## Work required
Switch every occurrence of "Image resolution" in the items below to "Screen size", leaving everything else unchanged. Omit the pictures from your answer.

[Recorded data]
────────────────

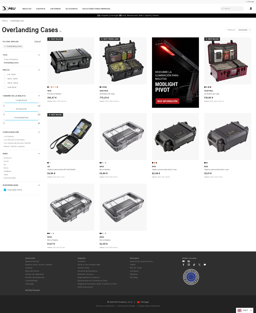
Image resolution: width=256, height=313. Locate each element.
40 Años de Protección (34, 277)
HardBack (7, 171)
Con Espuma (9, 136)
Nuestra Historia (32, 261)
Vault (6, 174)
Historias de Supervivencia (141, 261)
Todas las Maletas (11, 59)
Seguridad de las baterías (88, 277)
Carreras (29, 268)
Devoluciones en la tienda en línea (92, 280)
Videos (133, 264)
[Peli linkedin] (189, 262)
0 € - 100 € (11, 74)
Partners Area (83, 268)
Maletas (5, 20)
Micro (6, 168)
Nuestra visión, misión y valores (38, 264)
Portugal (144, 302)
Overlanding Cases (11, 62)
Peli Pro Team (136, 268)
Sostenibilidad (31, 280)
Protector (8, 158)
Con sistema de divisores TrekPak (17, 143)
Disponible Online (14, 190)
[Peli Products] (183, 265)
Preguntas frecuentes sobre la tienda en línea (97, 284)
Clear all (37, 41)
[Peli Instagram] (189, 265)
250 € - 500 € (12, 83)
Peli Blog (134, 277)
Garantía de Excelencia (87, 271)
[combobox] (244, 310)
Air (5, 164)
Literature (134, 271)
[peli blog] (205, 265)
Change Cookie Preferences (149, 306)
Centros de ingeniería (34, 274)
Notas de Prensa (32, 271)
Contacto (81, 261)
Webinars (134, 274)
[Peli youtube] (183, 262)
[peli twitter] (199, 265)
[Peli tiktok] (194, 265)
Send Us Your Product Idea (89, 264)
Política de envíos (85, 287)
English (245, 310)
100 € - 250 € (12, 79)
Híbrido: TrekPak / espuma (14, 146)
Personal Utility (10, 178)
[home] (9, 8)
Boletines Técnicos (86, 274)
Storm (6, 161)
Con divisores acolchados (14, 139)
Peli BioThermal (32, 290)
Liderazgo (29, 284)
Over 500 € (11, 87)
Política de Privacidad (126, 306)
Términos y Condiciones (105, 306)
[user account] (251, 8)
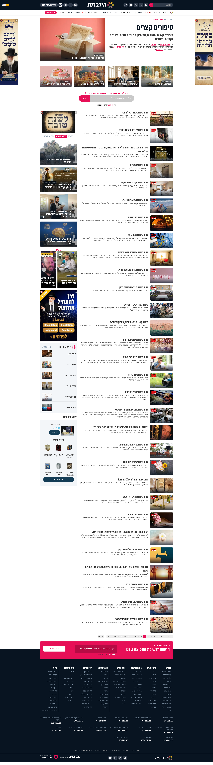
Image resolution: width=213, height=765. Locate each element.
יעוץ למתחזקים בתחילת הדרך (74, 718)
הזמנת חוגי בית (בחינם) (76, 728)
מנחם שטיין (159, 49)
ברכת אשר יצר (52, 707)
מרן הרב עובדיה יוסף (86, 675)
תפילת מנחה (53, 675)
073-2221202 (123, 740)
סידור (55, 668)
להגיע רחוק (138, 694)
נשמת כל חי (53, 704)
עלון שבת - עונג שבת (121, 718)
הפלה (72, 691)
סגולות (106, 688)
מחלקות (90, 12)
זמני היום (105, 12)
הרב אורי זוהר (88, 697)
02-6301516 (168, 732)
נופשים (169, 694)
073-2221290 (78, 730)
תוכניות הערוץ (136, 668)
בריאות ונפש (104, 694)
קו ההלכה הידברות (145, 728)
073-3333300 (146, 730)
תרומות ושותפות (166, 697)
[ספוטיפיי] (60, 5)
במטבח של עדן (137, 678)
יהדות (154, 672)
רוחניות (154, 684)
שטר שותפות (147, 12)
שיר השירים (53, 700)
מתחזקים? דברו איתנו (49, 5)
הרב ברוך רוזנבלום (86, 694)
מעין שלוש (54, 688)
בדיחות (123, 678)
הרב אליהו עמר (87, 707)
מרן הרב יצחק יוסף (86, 678)
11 (131, 636)
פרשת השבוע (152, 700)
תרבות (154, 694)
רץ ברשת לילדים (120, 675)
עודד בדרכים (138, 672)
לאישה (72, 672)
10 (135, 636)
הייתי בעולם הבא (136, 704)
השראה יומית (137, 700)
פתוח (140, 684)
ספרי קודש (104, 704)
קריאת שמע (53, 691)
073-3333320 (56, 722)
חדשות (155, 12)
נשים (154, 681)
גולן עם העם (138, 688)
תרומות (84, 12)
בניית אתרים (64, 758)
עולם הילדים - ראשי (119, 672)
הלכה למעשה (137, 681)
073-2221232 (78, 720)
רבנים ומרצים (87, 668)
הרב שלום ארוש (87, 700)
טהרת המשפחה (69, 678)
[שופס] (70, 5)
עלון (100, 12)
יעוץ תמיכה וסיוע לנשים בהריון (119, 728)
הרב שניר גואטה (87, 688)
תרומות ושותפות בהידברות (143, 718)
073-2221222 (168, 720)
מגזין (160, 12)
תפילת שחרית (52, 672)
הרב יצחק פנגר (87, 681)
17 (111, 636)
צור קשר (77, 12)
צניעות (72, 688)
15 (118, 636)
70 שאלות (122, 12)
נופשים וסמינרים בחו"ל (121, 737)
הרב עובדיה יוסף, (118, 47)
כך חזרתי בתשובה (136, 697)
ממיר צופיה (169, 737)
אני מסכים (105, 105)
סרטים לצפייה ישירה (119, 681)
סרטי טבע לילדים (120, 697)
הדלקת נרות (70, 681)
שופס (95, 12)
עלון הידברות (167, 678)
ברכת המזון (53, 684)
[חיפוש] (151, 5)
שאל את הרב (113, 12)
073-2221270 (56, 730)
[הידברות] (100, 5)
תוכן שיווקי (153, 707)
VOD (164, 12)
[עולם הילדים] (75, 5)
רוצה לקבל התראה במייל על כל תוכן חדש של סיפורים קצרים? (106, 93)
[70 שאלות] (65, 5)
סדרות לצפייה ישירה (119, 684)
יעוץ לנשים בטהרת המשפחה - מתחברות (163, 729)
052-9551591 (123, 730)
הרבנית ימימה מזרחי (68, 684)
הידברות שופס (167, 700)
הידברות (153, 44)
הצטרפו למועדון (49, 13)
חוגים (123, 704)
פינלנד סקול (104, 684)
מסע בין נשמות (137, 691)
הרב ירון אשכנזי (87, 691)
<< (171, 636)
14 (121, 636)
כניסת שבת (167, 691)
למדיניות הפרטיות (102, 105)
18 (108, 636)
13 (125, 636)
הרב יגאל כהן (88, 684)
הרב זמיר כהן (138, 12)
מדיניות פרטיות (166, 672)
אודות (169, 710)
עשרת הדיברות (103, 681)
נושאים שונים (103, 668)
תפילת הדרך (53, 697)
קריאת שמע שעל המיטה (49, 710)
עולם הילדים (130, 12)
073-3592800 (101, 720)
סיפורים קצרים (165, 44)
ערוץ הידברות (167, 675)
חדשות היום (152, 678)
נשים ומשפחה (69, 668)
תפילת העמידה (52, 681)
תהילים (54, 694)
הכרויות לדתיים (103, 700)
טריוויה (123, 694)
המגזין (154, 675)
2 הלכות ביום (167, 684)
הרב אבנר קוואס (87, 704)
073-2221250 (146, 740)
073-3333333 (168, 740)
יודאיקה (105, 707)
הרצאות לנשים (69, 697)
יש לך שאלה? (46, 347)
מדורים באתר (151, 668)
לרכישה (54, 432)
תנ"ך (106, 675)
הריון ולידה (71, 694)
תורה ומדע (153, 691)
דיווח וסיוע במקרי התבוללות (97, 728)
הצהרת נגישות (166, 707)
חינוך (106, 691)
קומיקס (123, 691)
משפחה (153, 688)
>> (99, 636)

────────────────

## Output of the task
Screen size: width=256, height=313. Locate each element.
40 Años de Protección (34, 277)
HardBack (7, 171)
Con Espuma (9, 136)
Nuestra Historia (32, 261)
Vault (6, 174)
Historias de Supervivencia (141, 261)
Todas las Maletas (11, 59)
Seguridad de las baterías (88, 277)
Carreras (29, 268)
Devoluciones en la tienda en línea (92, 280)
Videos (133, 264)
[Peli linkedin] (189, 262)
0 € - 100 € (11, 74)
Partners Area (83, 268)
Maletas (5, 20)
Micro (6, 168)
Nuestra visión, misión y valores (38, 264)
Portugal (144, 302)
Overlanding Cases (11, 62)
Peli Pro Team (136, 268)
Sostenibilidad (31, 280)
Protector (8, 158)
Con sistema de divisores TrekPak (17, 143)
Disponible Online (14, 190)
[Peli Products] (183, 265)
Preguntas frecuentes sobre la tienda en línea (97, 284)
Clear all (37, 41)
[Peli Instagram] (189, 265)
250 € - 500 € (12, 83)
Peli Blog (134, 277)
Garantía de Excelencia (87, 271)
[combobox] (244, 310)
Air (5, 164)
Literature (134, 271)
[peli blog] (205, 265)
Change Cookie Preferences (149, 306)
Centros de ingeniería (34, 274)
Notas de Prensa (32, 271)
Contacto (81, 261)
Webinars (134, 274)
[Peli youtube] (183, 262)
[peli twitter] (199, 265)
[Peli tiktok] (194, 265)
Send Us Your Product Idea (89, 264)
Política de envíos (85, 287)
English (245, 310)
100 € - 250 € (12, 79)
Híbrido: TrekPak / espuma (14, 146)
Personal Utility (10, 178)
[home] (9, 8)
Boletines Técnicos (86, 274)
Storm (6, 161)
Con divisores acolchados (14, 139)
Peli BioThermal (32, 290)
Liderazgo (29, 284)
Over 500 € (11, 87)
Política de Privacidad (126, 306)
Términos y Condiciones (105, 306)
[user account] (251, 8)
Screen size: width=213, height=765. Locate each element.
יעוץ למתחזקים בתחילת הדרך (74, 718)
הזמנת חוגי בית (בחינם) (76, 728)
מנחם שטיין (159, 49)
ברכת אשר יצר (52, 707)
מרן הרב עובדיה יוסף (86, 675)
תפילת מנחה (53, 675)
073-2221202 (123, 740)
סידור (55, 668)
להגיע רחוק (138, 694)
נשמת כל חי (53, 704)
עלון שבת - עונג שבת (121, 718)
הפלה (72, 691)
סגולות (106, 688)
מחלקות (90, 12)
זמני היום (105, 12)
הרב אורי זוהר (88, 697)
02-6301516 (168, 732)
נופשים (169, 694)
073-2221290 (78, 730)
תוכניות הערוץ (136, 668)
בריאות ונפש (104, 694)
קו ההלכה הידברות (145, 728)
073-3333300 (146, 730)
תרומות ושותפות (166, 697)
[ספוטיפיי] (60, 5)
במטבח של עדן (137, 678)
יהדות (154, 672)
רוחניות (154, 684)
שטר שותפות (147, 12)
שיר השירים (53, 700)
מתחזקים? דברו איתנו (49, 5)
הרב ברוך רוזנבלום (86, 694)
מעין שלוש (54, 688)
בדיחות (123, 678)
הרב אליהו עמר (87, 707)
מרן הרב יצחק יוסף (86, 678)
11 (131, 636)
פרשת השבוע (152, 700)
תרבות (154, 694)
רץ ברשת לילדים (120, 675)
עודד בדרכים (138, 672)
לאישה (72, 672)
10 (135, 636)
הייתי בעולם הבא (136, 704)
השראה יומית (137, 700)
פתוח (140, 684)
ספרי קודש (104, 704)
קריאת שמע (53, 691)
073-3333320 (56, 722)
חדשות (155, 12)
נשים (154, 681)
גולן עם העם (138, 688)
תרומות (84, 12)
בניית אתרים (64, 758)
עולם הילדים - ראשי (119, 672)
הלכה למעשה (137, 681)
073-2221232 (78, 720)
רבנים ומרצים (87, 668)
הרב שלום ארוש (87, 700)
טהרת המשפחה (69, 678)
[שופס] (70, 5)
עלון (100, 12)
יעוץ תמיכה וסיוע לנשים בהריון (119, 728)
הרב שניר גואטה (87, 688)
תרומות ושותפות בהידברות (143, 718)
073-2221222 (168, 720)
מגזין (160, 12)
תפילת שחרית (52, 672)
הרב יצחק פנגר (87, 681)
17 (111, 636)
צור קשר (77, 12)
צניעות (72, 688)
15 (118, 636)
70 שאלות (122, 12)
נופשים וסמינרים בחו"ל (121, 737)
הרב עובדיה יוסף, (118, 47)
כך חזרתי בתשובה (136, 697)
ממיר צופיה (169, 737)
אני מסכים (105, 105)
סרטים לצפייה ישירה (119, 681)
סרטי טבע לילדים (120, 697)
הדלקת נרות (70, 681)
שופס (95, 12)
עלון הידברות (167, 678)
ברכת המזון (53, 684)
[חיפוש] (151, 5)
שאל את הרב (113, 12)
073-2221270 (56, 730)
[הידברות] (100, 5)
תוכן שיווקי (153, 707)
VOD (164, 12)
[עולם הילדים] (75, 5)
רוצה לקבל התראה במייל על כל תוכן חדש של סיפורים קצרים? (106, 93)
[70 שאלות] (65, 5)
סדרות לצפייה ישירה (119, 684)
יעוץ לנשים בטהרת המשפחה - מתחברות (163, 729)
052-9551591 (123, 730)
הרבנית ימימה מזרחי (68, 684)
הידברות שופס (167, 700)
הידברות (153, 44)
הצטרפו למועדון (49, 13)
חוגים (123, 704)
פינלנד סקול (104, 684)
מסע בין נשמות (137, 691)
הרב ירון אשכנזי (87, 691)
<< (171, 636)
14 (121, 636)
כניסת שבת (167, 691)
למדיניות הפרטיות (102, 105)
18 (108, 636)
13 (125, 636)
הרב יגאל כהן (88, 684)
הרב זמיר כהן (138, 12)
מדיניות פרטיות (166, 672)
אודות (169, 710)
עשרת הדיברות (103, 681)
נושאים שונים (103, 668)
תפילת הדרך (53, 697)
קריאת שמע שעל המיטה (49, 710)
עולם הילדים (130, 12)
073-3592800 (101, 720)
סיפורים קצרים (165, 44)
ערוץ הידברות (167, 675)
חדשות היום (152, 678)
נשים ומשפחה (69, 668)
תפילת העמידה (52, 681)
תהילים (54, 694)
הכרויות לדתיים (103, 700)
טריוויה (123, 694)
המגזין (154, 675)
2 הלכות ביום (167, 684)
הרב אבנר קוואס (87, 704)
073-2221250 (146, 740)
073-3333333 (168, 740)
יודאיקה (105, 707)
הרצאות לנשים (69, 697)
יש לך שאלה? (46, 347)
מדורים באתר (151, 668)
לרכישה (54, 432)
תנ"ך (106, 675)
הריון ולידה (71, 694)
תורה ומדע (153, 691)
דיווח וסיוע במקרי התבוללות (97, 728)
הצהרת נגישות (166, 707)
חינוך (106, 691)
קומיקס (123, 691)
משפחה (153, 688)
>> (99, 636)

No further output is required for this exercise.